His last column for The Daily Mail, “It’s English as She Is Spoke Innit?,” written in May, dealt with language education. He was the founder and life president of the Association for the Annihilation of the Aberrant Apostrophe, a fictional organization dedicated to combating false plurals like tomato’s and road signs like the one he spotted near Sevenoaks, with letters three feet high that read BUSE’S ONLY
Keith Waterhouse and his Daily Mail columns are mentioned in the absolutely delightful bestseller about punctuation (yes, truly) called “Eats, Shoots and Leaves,” by Lynne Truss.

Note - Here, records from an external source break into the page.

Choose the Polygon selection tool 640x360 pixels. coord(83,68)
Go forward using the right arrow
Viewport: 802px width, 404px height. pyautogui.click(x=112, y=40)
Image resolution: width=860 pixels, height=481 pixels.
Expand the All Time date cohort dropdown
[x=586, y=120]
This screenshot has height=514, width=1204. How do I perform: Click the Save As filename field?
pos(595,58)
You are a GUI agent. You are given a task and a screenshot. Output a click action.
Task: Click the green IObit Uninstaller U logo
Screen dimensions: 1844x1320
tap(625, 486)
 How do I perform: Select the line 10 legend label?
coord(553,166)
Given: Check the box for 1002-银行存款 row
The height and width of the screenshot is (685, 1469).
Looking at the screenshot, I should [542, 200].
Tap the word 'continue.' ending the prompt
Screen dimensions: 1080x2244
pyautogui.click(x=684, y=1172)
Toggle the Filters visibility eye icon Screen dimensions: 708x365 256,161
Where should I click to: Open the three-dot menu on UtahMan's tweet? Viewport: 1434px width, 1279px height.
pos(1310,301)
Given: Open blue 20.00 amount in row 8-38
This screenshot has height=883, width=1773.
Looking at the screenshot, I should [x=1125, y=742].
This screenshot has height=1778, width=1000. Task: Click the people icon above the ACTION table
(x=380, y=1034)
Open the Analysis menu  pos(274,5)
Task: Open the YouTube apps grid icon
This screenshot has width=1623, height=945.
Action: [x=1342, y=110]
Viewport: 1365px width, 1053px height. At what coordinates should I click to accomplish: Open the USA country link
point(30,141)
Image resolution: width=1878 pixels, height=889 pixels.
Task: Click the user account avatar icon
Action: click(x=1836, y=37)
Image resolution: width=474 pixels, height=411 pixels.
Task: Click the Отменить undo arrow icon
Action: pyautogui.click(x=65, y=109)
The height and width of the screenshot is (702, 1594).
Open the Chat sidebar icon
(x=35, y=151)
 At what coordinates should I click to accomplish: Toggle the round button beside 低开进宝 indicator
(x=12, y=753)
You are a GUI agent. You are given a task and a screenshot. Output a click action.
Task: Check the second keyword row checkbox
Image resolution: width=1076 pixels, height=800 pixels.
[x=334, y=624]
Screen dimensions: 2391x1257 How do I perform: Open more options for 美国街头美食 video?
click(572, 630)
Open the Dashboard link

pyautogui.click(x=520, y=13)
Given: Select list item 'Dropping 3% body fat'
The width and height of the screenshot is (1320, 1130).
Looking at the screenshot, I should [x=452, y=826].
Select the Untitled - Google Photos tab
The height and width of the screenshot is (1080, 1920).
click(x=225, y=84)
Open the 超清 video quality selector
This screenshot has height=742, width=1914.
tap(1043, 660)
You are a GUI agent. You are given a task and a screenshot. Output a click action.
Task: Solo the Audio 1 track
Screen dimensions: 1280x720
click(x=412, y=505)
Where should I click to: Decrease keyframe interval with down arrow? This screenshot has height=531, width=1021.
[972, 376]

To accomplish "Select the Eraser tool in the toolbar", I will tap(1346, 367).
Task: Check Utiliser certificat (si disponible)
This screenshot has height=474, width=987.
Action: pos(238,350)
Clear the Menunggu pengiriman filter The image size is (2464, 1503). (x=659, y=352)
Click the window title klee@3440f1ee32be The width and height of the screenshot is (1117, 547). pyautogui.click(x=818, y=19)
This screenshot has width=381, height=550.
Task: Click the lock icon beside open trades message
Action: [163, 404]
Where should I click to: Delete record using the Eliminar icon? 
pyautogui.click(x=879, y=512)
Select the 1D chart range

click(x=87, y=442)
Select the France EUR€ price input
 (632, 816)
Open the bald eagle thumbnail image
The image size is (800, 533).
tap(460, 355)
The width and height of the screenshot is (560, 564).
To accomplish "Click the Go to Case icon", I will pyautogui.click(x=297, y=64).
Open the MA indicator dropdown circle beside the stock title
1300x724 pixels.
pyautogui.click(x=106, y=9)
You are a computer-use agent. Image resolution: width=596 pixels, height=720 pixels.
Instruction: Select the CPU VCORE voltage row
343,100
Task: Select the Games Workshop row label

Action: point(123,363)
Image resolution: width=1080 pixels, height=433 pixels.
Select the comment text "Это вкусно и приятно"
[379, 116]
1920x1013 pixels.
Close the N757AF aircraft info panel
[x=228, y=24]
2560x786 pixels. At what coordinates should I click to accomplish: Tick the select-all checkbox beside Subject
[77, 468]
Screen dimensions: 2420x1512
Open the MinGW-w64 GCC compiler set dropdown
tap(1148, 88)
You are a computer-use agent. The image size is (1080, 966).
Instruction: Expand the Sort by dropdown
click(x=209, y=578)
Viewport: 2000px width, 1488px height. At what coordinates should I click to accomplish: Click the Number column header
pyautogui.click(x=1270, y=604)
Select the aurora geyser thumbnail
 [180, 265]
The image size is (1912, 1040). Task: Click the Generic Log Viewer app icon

If he had been a sojourner in the US from time to time, like myself, then he might have founded an Association for the Right Use of Lay and Lie. I have been alarmed to note the widespread confusion of these verbs in the US, and I believe that lay is on the point of completely supplanting lie. Even mainstream media, even respectable journalists, are making this mistake. As in: ‘The police found the body laying there’ which in correct English should be ‘The police found the body lying there.’ Very soon the verb ‘to lie’ in the USA will cease referring to position and become simply a reference to mendacity. It is wrong, wrong, wrong and deeply irritating to pedantic Brits like myself.
Terry Tee, it is deeply irritating to pedantic Americans like me as well, as are all those misplaced apostrophes.
I love it. One thing I’ve always treasured is the misapplication of quotation marks, especially when quotes are misused to denote emphasis. I remember once while I was in seminary, I was talking and laughing about this with a friend when we passed a church in Sewickley, PA, with a large yellow banner hung outside. It read:
CELEBRATING FIFTY YEARS OF “FAITH”
You can’t make this stuff up.
[blockquote]The police found the body laying there[/blockquote]
Maybe the body was having sex.
One of my pet peeves is the misuse of “less” and “fewer.”
The other one is turning nouns into verbs when there are already perfectly good verbs that mean exactly the same thing. “Let’s dialogue about that.” How about instead we talk, discuss, converse, debate, or speak? “Will you author this document?” No, I most certainly will not; but I will write it if you wish.
Humph.
Suddenly I feel a need to get a cane so I can wave it while telling kids to get off my lawn.
How about bring and take? Almost always people say, “let’s bring this with us when we go.”